Panel lets security makers off the hook


From: InfoSec News <isn () c4i org>
Date: Fri, 10 Jan 2003 00:52:19 -0600 (CST)

Forwarded from: security curmudgeon <jericho () attrition org>

http://news.com.com/2100-1023-979774.html

[Great. So all this talk about wanting a secure Internet
Infrastructure meant what? Which of these windbags were talking about
cyber attack and renegade jolt slurping hackers that could cripple the
economy while sodomizing their mother over the phone lines? Yet.. they
don't *really* want to make things better. - jericho]


By Declan McCullagh 
Staff Writer, CNET News.com 
January 8, 2003, 4:45 PM PT

Security software and hardware makers should not have to submit their
products for mandatory performance testing, a federal advisory council
said Wednesday.

Members of the National Infrastructure Advisory Council (NIAC), a
presidentially appointed panel, voted during a conference call
Wednesday afternoon to remove language from a draft cybersecurity
report that could have required that all "security products that
protect critical infrastructure" undergo strict review.

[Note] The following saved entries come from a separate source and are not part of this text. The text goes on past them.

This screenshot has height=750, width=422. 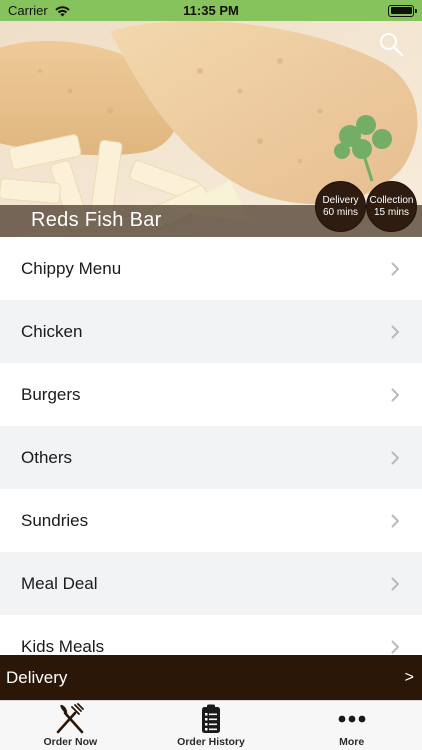 I want to click on carrier-label: Carrier, so click(x=28, y=10). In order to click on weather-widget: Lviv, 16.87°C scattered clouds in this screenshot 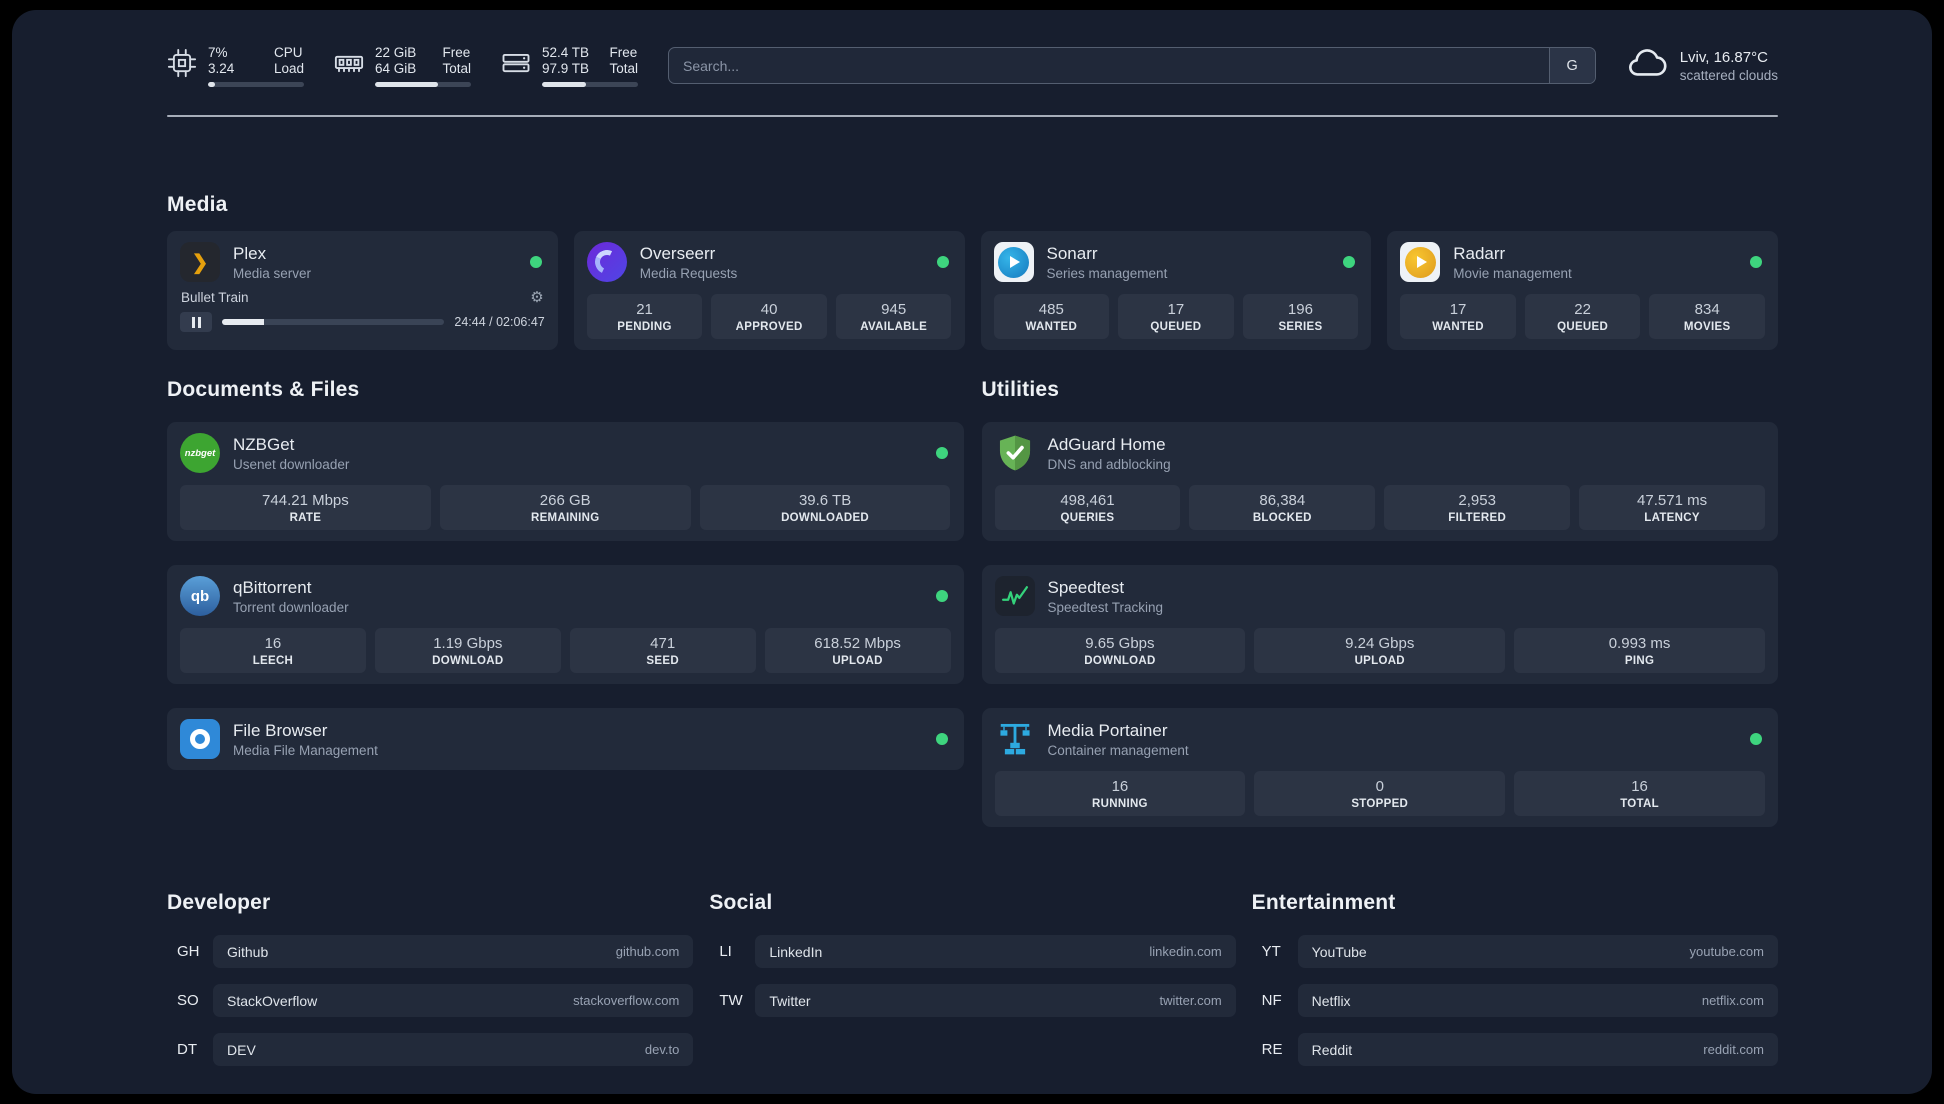, I will do `click(1702, 66)`.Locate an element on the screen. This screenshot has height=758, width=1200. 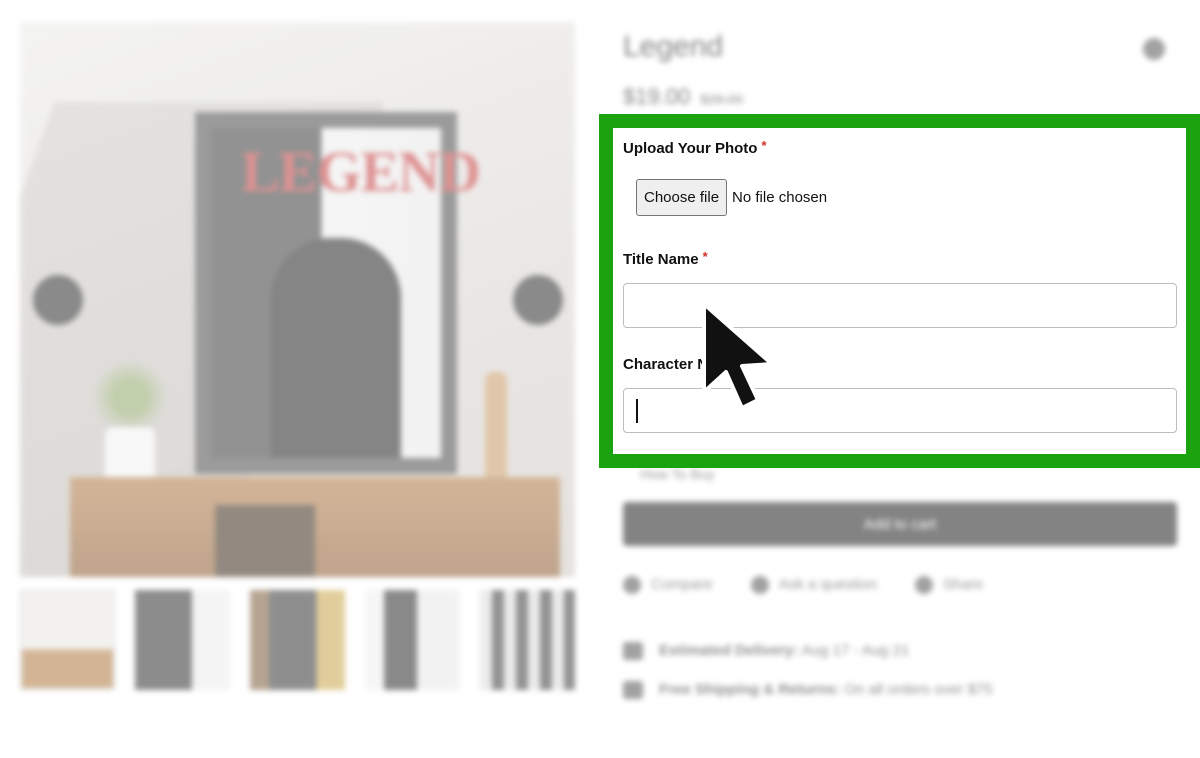
shipping-label: Free Shipping & Returns: is located at coordinates (750, 690).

The advisory report is scheduled to be sent to President George W.
Bush in the next month, and any legal requirements it recommends
imposing on the private sector would have to be approved by Congress.

Union Pacific Chairman and CEO Richard Davidson, chairman of NIAC,
began the call by saying that the performance testing requirement is
"probably not as palatable to the IT companies and probably is a
little too strong in terms of regulation recommendations."

Davidson's note of caution was echoed by Cisco Systems CEO John
Chambers. "We found that mandatory testing and evaluation testing and
procedures in the area of security is something that has actually
slowed down innovation and is always two to three steps behind,"
Chambers said. He suggested that this could result in a regulation
that meets a lowest common denominator requirement.

Akamai Technologies' George Conrades said he would support the
government's taking a market approach--using its purchasing power--to
oversight of the cybersecurity industry. This would help quell
concerns about slowing down innovation, the company chairman and CEO
said. Conrades also agreed with the removal of the word "mandatory"
from the report.

Margaret Grayson, CEO of network security firm V-One, suggested that
certain "products be required to interoperate with each other." Other
NIAC members, including Chambers, spoke out against the proposal, and
Grayson eventually amended the testing requirement to become only
advisory.

President Bush created the NIAC by executive order in Oct. 2001, after
the Sept. 11 terrorist attacks, and appointed most members to it a
year later.

The crafting of the NIAC recommendations is linked to the unveiling in
September of a draft White House proposal recommending that industry
and individuals take greater care in securing data rather than
recommending tough new laws and regulations requiring specific
industry segments to secure themselves.